Type I Interferon Is a Catastrophic Feature of the Diabetic Islet Microenvironment

Abstract

A detailed understanding of the molecular pathways and cellular interactions that result in islet beta cell (β cell) destruction is essential for the development and implementation of effective therapies for prevention or reversal of type 1 diabetes (T1D). However, events that define the pathogenesis of human T1D have remained elusive. This gap in our knowledge results from the complex interaction between genetics, the immune system, and environmental factors that precipitate T1D in humans. A link between genetics, the immune system, and environmental factors are type 1 interferons (T1-IFNs). These cytokines are well known for inducing antiviral factors that limit infection by regulating innate and adaptive immune responses. Further, several T1D genetic risk loci are within genes that link innate and adaptive immune cell responses to T1-IFN. An additional clue that links T1-IFN to T1D is that these cytokines are a known constituent of the autoinflammatory milieu within the pancreas of patients with T1D. The presence of IFNα/β is correlated with characteristic MHC class I (MHC-I) hyperexpression found in the islets of patients with T1D, suggesting that T1-IFNs modulate the cross-talk between autoreactive cytotoxic CD8⁺ T lymphocytes and insulin-producing pancreatic β cells. Here, we review the evidence supporting the diabetogenic potential of T1-IFN in the islet microenvironment.

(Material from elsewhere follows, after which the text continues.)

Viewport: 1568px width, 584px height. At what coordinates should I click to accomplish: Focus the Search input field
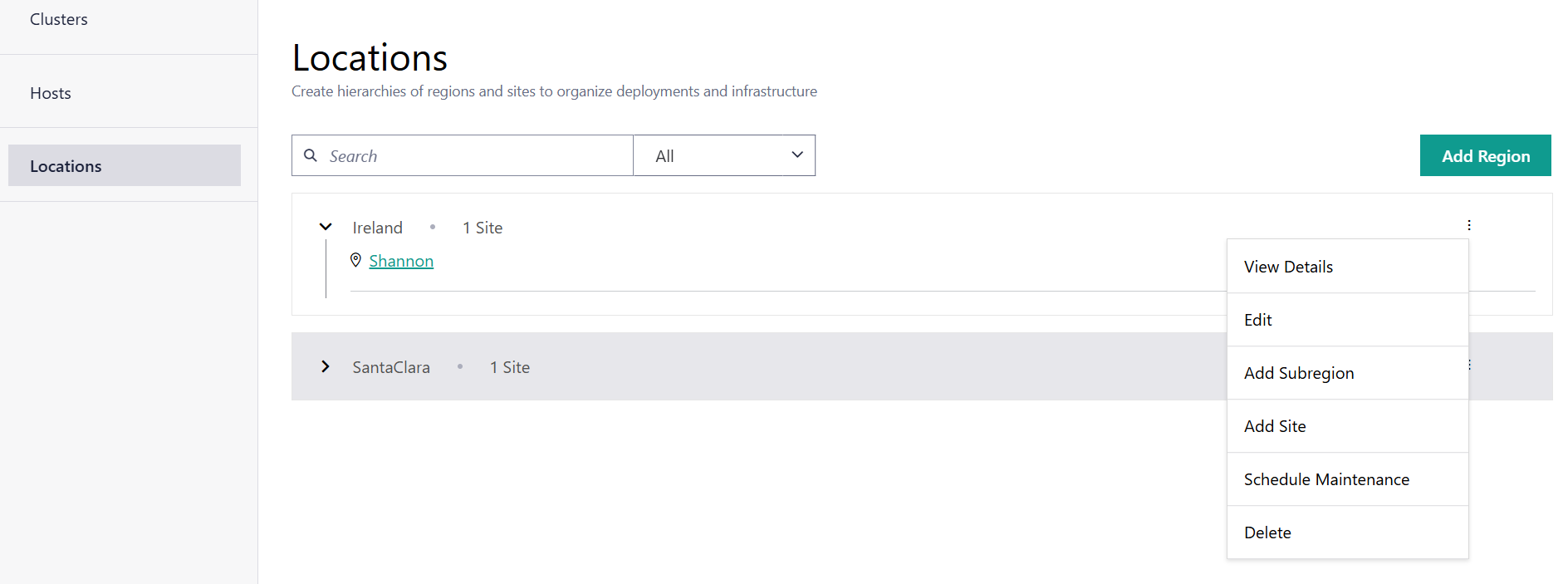473,155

Keywords: CD8+ T cell; beta cells; humans; type 1 diabetes; type 1 interferons.

Figure 1

CD8 T cells are the major leukocyte component of the insulitis lesion in type 1 diabetes (T1D) as well as recurrent disease. Pancreatic sections [courtesy of Network for Pancreatic Organ Donors with Diabetes (nPOD)] were examine histologically for the presence of islet invading immune cells. (A) Section taken from a pancreas organ donor with T1D (nPOD case 6052). The tissue section was immunofluorescently stained for glucagon (yellow) to identify the islet, CD4 T lymphocytes (red), and CD8 T lymphocytes (green). Within this islet cytotoxic CD8⁺ T lymphocytes (CTLs) are the predominant T cell type observed. Image courtesy of Martha Campbell-Thompson, DVM/PhD (University of Florida). (B) Section taken from a pancreas transplant biopsy, from an simultaneous pancreas and kidney (SPK) recipient who had developed recurrence of T1D. Tissues were stained for insulin (red), CD4 T lymphocytes (blue), and CD8 T lymphocytes (teal). Within the insulitic lesions, CTLs represented the dominant T cell found. Figure shows islets with both CD8 than CD4 T cells, but most islets were primarily infiltrated by CD8 T cells. Green/yellow bright stains represent non-specific fluorescence from red blood cells. Image courtesy of Alberto Pugliese, MD, Francesco Vendrame, MD, and George Burke, III, MD, University of Miami.

Figure 2

Type 1 interferons (T1-IFNs) are a catastrophic feature of the islet microenvironment in type 1 diabetes (T1D). Based on previous literature and current findings, T1-IFNs are consistently found in the islet autoinflammatory milieu and represent a viable signal that may precipitate diabetogenicity in T1D. With respect to β cells, these cytokines can impair insulin secretory function, possibly through the induction of endoplasmic reticulum (ER) stress as well as by impairing mitochondrial bioenergetics. Whole transcriptome analysis reveals decreased expression of genes involved in the regulation of ATP production and transport, including ATP5A (1), SLC25A3 (2), and SLC25A5/6 (3). Reduction in these transcripts likely lead to decreases in the cytosolic ATP/ADP ratio (4) that is required for glucose-stimulated insulin secretion by β cells (5). T1-IFNs also enhance the autoimmune surveillance of pancreatic β cells through induction of the immunoproteasome (6), de novo synthesis of MHC class I and genes responsible for the peptide loading complex (7 and 8), as well as enhanced surface expression of MHC class I (9). This increased capacity for antigen presentation results in a functional ability of cytotoxic CD8⁺ T lymphocyte (CTL)-mediated β cell destruction, which is further augmented by the ability of T1-IFN to amplify infiltrating CTL cytotoxic capacity through STAT4-induced granzyme B production (10 and 11).